PROBLEM STATEMENT
Please write out exactly the lines of the data below from the line holding "Kombinezony (24, 187)" through the line holding "Poznan (5, 2448)", and leave out the rest.

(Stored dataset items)
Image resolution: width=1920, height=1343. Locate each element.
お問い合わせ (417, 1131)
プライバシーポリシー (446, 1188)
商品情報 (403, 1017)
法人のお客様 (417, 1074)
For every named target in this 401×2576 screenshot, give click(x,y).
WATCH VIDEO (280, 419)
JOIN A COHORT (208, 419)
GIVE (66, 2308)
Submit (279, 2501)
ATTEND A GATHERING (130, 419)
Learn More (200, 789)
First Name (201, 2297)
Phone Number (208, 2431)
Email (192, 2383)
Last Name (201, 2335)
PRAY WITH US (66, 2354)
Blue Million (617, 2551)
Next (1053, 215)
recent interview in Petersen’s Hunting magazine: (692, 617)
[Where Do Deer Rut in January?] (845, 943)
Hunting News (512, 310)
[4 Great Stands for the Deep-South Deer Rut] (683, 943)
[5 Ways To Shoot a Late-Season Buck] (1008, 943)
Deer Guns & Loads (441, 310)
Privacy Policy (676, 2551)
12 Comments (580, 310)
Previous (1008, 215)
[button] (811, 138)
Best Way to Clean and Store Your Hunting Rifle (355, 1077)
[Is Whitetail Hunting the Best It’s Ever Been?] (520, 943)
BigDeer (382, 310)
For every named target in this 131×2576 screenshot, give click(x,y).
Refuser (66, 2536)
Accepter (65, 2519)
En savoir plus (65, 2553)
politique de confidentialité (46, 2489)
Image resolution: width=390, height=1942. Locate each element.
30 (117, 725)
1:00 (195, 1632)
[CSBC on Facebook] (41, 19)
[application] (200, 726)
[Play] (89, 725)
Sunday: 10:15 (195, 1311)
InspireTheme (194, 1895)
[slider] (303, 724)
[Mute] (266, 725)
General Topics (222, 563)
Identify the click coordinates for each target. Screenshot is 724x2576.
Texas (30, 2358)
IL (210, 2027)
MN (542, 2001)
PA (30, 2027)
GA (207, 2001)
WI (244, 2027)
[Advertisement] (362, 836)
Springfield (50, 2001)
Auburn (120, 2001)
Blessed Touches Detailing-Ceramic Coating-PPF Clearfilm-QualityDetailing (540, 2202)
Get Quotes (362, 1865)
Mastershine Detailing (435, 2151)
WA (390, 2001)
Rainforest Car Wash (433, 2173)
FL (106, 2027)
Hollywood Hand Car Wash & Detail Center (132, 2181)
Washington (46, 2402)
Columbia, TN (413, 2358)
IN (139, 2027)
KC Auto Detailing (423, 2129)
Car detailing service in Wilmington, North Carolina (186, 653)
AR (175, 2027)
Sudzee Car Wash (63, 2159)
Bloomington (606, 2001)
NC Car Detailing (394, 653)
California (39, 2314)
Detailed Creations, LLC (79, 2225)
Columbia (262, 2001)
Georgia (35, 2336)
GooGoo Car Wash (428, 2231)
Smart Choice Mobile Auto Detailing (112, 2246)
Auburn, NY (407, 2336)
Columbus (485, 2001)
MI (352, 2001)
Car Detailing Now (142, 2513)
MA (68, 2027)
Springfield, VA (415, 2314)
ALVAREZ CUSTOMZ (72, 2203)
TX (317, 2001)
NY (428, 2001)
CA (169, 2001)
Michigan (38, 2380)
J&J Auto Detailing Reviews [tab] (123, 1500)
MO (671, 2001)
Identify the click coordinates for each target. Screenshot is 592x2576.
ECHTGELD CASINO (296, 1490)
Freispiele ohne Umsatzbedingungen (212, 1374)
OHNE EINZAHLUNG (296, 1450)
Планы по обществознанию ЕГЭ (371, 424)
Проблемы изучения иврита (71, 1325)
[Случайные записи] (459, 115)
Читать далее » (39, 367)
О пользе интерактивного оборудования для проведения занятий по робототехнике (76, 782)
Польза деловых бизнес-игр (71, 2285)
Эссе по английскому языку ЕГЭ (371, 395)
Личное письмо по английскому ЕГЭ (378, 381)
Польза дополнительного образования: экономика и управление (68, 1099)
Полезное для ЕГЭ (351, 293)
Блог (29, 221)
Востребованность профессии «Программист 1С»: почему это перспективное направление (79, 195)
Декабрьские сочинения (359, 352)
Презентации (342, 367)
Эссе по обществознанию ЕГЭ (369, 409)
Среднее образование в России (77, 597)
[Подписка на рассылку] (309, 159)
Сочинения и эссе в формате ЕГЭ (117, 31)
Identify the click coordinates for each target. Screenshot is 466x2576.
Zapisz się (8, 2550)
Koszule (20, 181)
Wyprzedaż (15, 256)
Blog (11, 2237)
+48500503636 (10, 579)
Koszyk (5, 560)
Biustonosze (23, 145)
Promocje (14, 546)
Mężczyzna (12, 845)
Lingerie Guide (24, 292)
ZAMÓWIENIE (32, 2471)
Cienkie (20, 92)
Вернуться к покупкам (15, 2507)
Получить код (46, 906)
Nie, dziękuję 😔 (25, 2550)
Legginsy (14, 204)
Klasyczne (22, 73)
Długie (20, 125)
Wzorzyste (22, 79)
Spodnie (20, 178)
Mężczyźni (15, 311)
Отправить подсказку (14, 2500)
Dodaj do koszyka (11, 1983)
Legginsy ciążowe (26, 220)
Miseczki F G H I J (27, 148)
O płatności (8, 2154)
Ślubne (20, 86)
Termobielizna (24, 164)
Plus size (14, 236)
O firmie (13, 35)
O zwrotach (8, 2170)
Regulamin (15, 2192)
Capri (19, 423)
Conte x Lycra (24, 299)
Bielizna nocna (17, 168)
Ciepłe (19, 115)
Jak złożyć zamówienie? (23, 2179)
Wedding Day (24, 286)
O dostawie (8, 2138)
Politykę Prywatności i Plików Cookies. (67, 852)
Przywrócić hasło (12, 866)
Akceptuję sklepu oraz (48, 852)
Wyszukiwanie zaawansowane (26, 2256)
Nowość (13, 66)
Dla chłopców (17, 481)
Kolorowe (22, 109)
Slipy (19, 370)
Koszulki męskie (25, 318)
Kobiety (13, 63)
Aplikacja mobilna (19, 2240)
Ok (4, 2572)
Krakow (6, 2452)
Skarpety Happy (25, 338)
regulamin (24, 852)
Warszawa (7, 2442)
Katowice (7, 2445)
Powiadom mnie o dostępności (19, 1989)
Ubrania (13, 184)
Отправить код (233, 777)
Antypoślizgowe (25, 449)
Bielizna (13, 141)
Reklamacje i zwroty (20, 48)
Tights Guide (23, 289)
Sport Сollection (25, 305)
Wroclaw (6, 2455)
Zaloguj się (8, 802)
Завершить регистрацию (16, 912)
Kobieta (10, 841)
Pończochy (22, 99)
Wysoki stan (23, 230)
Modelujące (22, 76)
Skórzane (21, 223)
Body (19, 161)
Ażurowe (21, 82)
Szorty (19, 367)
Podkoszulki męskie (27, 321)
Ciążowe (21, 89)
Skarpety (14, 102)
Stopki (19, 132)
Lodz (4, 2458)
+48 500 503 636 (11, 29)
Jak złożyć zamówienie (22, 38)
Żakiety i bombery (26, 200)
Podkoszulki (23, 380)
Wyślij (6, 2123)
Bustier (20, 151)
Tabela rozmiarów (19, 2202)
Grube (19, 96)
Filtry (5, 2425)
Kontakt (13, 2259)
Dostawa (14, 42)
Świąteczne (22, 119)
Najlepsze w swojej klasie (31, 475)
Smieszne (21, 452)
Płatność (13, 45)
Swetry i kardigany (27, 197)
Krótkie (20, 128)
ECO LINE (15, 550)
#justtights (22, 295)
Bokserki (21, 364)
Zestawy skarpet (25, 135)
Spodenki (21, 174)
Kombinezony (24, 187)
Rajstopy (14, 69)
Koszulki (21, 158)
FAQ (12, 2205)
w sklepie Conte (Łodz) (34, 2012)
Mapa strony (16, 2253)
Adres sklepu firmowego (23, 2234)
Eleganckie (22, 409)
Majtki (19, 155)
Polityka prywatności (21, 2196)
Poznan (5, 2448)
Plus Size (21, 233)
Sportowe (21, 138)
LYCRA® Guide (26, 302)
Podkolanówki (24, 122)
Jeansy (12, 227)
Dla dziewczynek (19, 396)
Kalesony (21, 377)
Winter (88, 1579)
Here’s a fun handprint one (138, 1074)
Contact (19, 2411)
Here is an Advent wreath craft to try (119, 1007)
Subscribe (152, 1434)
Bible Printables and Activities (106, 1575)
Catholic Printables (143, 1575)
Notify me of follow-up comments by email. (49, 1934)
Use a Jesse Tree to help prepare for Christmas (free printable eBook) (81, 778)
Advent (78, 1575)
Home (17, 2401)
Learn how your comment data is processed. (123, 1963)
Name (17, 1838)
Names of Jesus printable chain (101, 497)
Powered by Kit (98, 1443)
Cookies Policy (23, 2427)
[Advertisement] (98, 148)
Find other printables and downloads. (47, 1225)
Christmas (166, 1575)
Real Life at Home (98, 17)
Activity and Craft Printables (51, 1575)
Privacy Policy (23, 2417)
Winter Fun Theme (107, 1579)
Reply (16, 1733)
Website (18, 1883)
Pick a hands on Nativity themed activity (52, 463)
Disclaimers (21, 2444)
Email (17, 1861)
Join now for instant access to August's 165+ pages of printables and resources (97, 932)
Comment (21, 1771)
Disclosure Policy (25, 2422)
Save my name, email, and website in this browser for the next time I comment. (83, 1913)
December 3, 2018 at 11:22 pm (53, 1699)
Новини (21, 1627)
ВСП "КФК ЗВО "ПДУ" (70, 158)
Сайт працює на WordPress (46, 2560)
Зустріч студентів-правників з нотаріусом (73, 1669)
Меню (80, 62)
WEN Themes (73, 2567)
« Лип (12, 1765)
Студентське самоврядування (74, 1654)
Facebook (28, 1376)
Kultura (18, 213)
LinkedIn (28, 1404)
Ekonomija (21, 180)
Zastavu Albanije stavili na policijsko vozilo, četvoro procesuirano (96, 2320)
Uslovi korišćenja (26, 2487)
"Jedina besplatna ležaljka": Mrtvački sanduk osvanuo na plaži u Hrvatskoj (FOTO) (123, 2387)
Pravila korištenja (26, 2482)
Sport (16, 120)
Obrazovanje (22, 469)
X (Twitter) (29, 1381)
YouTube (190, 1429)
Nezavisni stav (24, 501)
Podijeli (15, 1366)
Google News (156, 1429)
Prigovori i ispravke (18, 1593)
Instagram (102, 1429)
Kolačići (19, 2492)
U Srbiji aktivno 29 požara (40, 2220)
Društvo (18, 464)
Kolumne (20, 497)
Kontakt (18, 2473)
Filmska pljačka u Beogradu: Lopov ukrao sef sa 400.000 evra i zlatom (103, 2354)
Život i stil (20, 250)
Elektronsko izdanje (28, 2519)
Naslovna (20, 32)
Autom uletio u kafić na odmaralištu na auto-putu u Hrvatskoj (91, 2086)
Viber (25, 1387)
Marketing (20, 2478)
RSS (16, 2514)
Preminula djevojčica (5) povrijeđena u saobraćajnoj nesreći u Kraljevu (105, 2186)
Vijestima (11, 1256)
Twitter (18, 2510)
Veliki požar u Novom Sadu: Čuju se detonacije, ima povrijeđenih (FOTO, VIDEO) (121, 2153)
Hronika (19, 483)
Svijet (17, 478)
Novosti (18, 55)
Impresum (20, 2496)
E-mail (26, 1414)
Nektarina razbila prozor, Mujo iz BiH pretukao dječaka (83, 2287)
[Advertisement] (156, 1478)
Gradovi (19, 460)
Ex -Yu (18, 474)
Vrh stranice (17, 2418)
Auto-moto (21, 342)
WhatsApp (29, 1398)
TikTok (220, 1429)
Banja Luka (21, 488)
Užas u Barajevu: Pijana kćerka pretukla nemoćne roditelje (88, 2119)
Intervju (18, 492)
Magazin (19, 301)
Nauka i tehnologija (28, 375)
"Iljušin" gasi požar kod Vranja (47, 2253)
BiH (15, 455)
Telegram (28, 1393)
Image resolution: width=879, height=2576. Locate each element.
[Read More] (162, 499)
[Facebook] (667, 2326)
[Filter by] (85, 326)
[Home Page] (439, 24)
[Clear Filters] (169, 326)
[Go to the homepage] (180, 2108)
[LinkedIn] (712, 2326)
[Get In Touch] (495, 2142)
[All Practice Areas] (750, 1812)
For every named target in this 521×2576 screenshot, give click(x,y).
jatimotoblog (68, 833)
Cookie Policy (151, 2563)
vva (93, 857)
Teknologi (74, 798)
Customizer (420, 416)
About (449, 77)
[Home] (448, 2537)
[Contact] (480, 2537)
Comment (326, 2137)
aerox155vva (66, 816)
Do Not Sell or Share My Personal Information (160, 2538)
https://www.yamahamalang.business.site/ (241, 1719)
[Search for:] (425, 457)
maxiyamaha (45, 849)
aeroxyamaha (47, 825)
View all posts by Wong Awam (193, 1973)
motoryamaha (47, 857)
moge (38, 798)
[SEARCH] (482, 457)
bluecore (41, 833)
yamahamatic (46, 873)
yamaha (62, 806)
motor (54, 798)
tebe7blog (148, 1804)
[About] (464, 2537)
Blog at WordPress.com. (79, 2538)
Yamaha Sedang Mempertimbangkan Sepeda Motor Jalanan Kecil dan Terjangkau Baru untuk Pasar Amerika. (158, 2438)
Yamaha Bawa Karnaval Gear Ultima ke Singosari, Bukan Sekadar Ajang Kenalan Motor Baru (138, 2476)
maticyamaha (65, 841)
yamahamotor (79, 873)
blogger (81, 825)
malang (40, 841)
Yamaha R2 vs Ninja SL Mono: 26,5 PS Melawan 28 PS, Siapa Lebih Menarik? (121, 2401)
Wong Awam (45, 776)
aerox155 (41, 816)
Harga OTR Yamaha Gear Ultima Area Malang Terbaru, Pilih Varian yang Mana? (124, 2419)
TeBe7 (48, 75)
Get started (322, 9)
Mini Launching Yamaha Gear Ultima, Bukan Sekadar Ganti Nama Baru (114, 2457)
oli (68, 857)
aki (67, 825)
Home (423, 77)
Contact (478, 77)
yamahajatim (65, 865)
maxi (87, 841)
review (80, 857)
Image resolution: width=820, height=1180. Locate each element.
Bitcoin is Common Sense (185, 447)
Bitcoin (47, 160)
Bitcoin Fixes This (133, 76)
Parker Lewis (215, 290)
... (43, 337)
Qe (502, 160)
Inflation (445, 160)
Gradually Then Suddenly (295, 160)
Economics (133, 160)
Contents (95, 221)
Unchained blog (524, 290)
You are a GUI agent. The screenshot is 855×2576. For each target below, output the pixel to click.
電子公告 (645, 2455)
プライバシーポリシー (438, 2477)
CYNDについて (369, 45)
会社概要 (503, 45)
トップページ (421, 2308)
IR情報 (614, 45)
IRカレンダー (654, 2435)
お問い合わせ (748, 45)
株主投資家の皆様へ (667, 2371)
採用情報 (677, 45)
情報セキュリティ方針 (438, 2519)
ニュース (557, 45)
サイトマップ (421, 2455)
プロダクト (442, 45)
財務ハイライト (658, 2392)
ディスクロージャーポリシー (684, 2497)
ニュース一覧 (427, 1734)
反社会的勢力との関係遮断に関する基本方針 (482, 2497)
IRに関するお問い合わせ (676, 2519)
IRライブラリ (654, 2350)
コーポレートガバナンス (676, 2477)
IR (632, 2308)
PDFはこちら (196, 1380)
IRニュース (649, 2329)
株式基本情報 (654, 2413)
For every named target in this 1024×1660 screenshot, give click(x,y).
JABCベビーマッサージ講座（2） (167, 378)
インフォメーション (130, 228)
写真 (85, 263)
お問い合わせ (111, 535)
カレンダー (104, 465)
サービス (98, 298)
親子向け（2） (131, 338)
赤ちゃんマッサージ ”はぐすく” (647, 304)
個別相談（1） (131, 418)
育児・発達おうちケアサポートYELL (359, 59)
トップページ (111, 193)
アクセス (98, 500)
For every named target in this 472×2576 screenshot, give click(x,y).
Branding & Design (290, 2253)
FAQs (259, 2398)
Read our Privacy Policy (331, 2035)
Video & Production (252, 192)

REPLY
Kombinezony (24, 187)
Rajstopy (14, 69)
Koszulki (21, 158)
FAQ (12, 2205)
w sklepie Conte (Łodz) (34, 2012)
Mapa strony (16, 2253)
Adres sklepu firmowego (23, 2234)
Eleganckie (22, 409)
Majtki (19, 155)
Polityka prywatności (21, 2196)
Poznan (5, 2448)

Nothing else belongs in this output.